Assigned task: Within the records that follow, find every line containing the string "chart". Copy those lines.

Information given:
--- --- ---
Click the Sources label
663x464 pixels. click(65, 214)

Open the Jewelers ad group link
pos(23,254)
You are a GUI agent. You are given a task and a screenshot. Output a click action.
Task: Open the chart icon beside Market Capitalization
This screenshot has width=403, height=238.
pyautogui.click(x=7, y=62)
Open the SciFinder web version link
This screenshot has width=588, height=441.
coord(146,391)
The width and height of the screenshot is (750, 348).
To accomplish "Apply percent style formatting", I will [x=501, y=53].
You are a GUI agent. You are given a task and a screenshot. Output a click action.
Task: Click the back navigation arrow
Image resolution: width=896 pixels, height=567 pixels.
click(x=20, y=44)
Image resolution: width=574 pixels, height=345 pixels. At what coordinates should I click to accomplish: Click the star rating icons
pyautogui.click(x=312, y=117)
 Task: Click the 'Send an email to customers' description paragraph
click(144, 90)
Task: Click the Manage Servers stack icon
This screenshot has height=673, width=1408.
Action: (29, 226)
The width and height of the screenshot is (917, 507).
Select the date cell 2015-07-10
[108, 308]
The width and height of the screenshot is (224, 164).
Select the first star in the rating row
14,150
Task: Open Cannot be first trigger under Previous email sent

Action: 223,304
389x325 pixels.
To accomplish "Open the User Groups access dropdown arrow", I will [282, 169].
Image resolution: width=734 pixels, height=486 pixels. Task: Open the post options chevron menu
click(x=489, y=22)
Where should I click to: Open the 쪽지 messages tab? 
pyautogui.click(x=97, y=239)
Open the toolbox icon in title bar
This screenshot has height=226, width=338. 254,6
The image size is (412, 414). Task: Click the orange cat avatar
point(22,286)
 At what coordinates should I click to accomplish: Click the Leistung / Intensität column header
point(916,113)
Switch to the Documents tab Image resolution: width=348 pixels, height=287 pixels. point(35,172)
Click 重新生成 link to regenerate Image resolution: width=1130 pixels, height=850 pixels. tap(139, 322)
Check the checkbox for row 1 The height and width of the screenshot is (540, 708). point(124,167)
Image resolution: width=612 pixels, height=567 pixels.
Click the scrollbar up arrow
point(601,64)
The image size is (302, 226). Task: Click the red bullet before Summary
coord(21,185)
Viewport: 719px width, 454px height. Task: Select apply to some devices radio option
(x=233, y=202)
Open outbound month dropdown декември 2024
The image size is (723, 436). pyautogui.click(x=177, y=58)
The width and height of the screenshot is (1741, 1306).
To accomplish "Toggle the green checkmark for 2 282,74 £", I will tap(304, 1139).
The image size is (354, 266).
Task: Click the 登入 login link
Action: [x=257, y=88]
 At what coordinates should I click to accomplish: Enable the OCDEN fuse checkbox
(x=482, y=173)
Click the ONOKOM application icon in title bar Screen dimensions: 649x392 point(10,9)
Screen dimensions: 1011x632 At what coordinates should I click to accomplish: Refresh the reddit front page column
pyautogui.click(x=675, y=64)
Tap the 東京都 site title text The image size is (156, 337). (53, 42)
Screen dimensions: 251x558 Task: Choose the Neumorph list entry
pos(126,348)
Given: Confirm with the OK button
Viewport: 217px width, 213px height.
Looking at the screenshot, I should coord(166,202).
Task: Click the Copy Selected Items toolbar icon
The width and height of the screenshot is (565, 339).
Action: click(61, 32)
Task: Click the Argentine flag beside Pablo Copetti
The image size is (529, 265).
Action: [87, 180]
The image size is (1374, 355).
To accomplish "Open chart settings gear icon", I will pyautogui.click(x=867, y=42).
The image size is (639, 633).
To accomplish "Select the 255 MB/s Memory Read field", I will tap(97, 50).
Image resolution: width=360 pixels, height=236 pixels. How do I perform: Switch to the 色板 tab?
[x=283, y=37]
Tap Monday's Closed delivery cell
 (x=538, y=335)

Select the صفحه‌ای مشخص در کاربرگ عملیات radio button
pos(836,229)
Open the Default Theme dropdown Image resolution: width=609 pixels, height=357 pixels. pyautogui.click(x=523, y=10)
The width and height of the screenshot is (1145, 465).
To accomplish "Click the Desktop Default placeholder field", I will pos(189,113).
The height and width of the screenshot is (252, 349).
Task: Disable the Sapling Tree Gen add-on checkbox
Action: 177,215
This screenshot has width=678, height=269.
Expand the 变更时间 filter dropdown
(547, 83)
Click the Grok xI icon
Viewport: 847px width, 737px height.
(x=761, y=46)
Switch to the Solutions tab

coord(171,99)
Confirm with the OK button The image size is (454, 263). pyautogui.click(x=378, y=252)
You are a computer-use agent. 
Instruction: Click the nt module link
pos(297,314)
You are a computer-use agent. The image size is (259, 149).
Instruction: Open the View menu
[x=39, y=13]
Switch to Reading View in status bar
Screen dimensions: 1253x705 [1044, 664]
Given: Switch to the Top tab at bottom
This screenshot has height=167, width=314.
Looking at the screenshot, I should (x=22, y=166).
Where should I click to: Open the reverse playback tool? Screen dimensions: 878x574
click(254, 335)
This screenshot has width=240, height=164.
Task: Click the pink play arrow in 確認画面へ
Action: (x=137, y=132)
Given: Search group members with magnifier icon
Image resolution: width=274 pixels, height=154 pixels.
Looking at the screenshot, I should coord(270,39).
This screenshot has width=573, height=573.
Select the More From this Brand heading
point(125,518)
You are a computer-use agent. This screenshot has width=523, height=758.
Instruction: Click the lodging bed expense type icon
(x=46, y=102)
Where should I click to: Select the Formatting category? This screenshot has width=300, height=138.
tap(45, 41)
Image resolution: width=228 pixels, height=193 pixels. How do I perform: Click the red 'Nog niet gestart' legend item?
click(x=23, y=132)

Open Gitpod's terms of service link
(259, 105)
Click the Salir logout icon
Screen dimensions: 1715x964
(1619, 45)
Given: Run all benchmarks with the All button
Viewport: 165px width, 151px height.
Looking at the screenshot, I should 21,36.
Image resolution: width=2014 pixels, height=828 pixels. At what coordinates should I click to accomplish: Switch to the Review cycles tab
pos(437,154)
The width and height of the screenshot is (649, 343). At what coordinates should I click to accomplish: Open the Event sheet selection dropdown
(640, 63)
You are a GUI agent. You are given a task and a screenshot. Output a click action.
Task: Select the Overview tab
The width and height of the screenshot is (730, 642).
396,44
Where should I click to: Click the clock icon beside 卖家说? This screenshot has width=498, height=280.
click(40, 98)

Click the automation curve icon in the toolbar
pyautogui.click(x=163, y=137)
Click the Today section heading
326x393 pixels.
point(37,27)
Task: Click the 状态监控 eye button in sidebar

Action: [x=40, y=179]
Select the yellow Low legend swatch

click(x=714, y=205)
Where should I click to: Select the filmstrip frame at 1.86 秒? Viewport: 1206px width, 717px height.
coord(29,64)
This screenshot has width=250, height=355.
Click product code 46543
--- --- ---
Result for this exercise:
Task: Open the chart icon beside Market Capitalization
To accomplish "Open chart settings gear icon", I will pyautogui.click(x=867, y=42).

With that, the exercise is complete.